--- Begin ---
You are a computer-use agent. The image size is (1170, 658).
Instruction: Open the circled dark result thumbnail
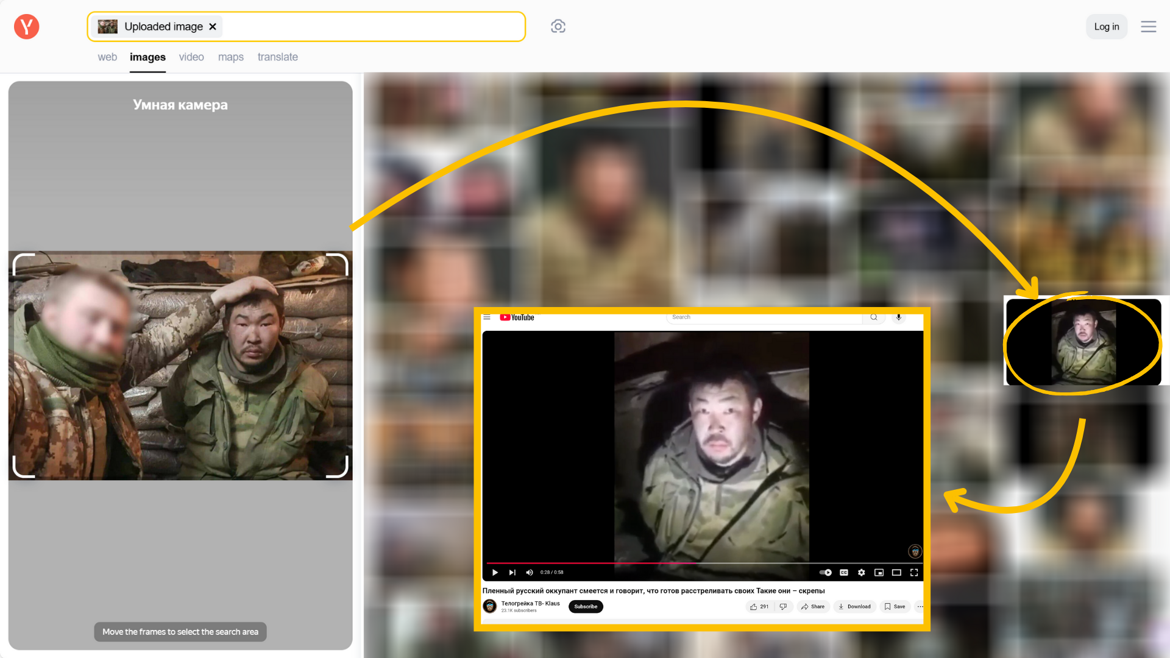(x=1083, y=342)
--- End ---
--- Begin ---
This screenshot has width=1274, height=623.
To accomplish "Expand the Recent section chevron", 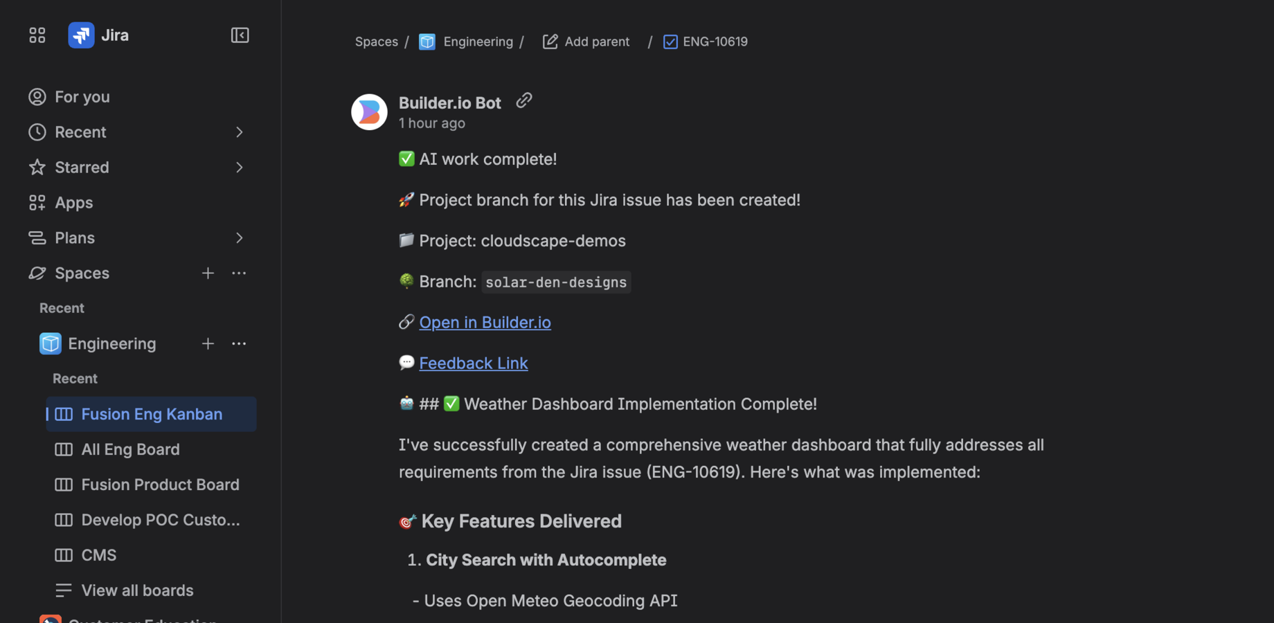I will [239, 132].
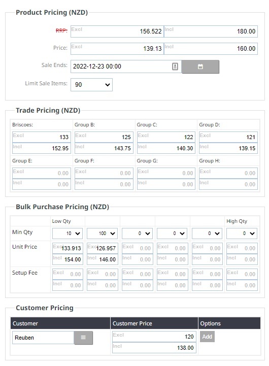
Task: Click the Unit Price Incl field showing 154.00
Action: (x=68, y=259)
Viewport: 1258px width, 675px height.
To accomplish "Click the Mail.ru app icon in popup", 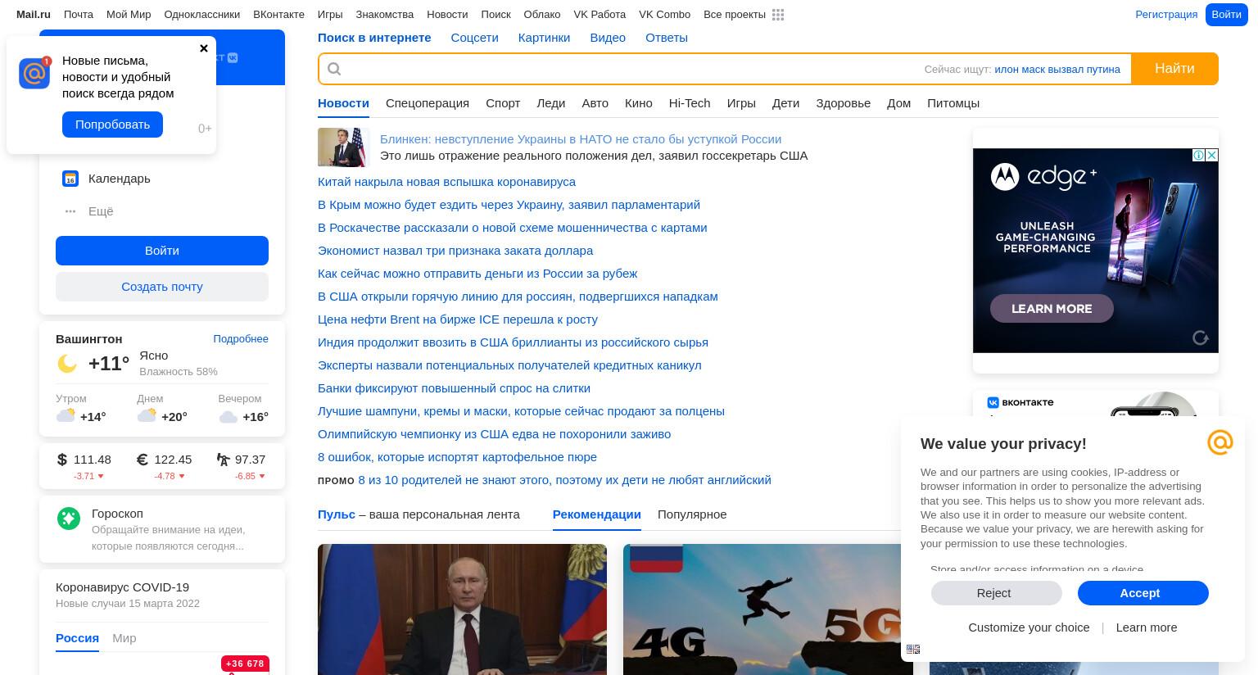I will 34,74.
--- End ---
[TASK INSTRUCTIONS]:
Rewrite the listing from the line with "You are a computer-use" up to and including the line with "(x=1083, y=342)", replacing "circled" with "highlighted" and keeping everything else the same. Leave the pictures out.

[TASK RESULT]:
You are a computer-use agent. The image size is (1170, 658).
Instruction: Open the highlighted dark result thumbnail
(x=1083, y=342)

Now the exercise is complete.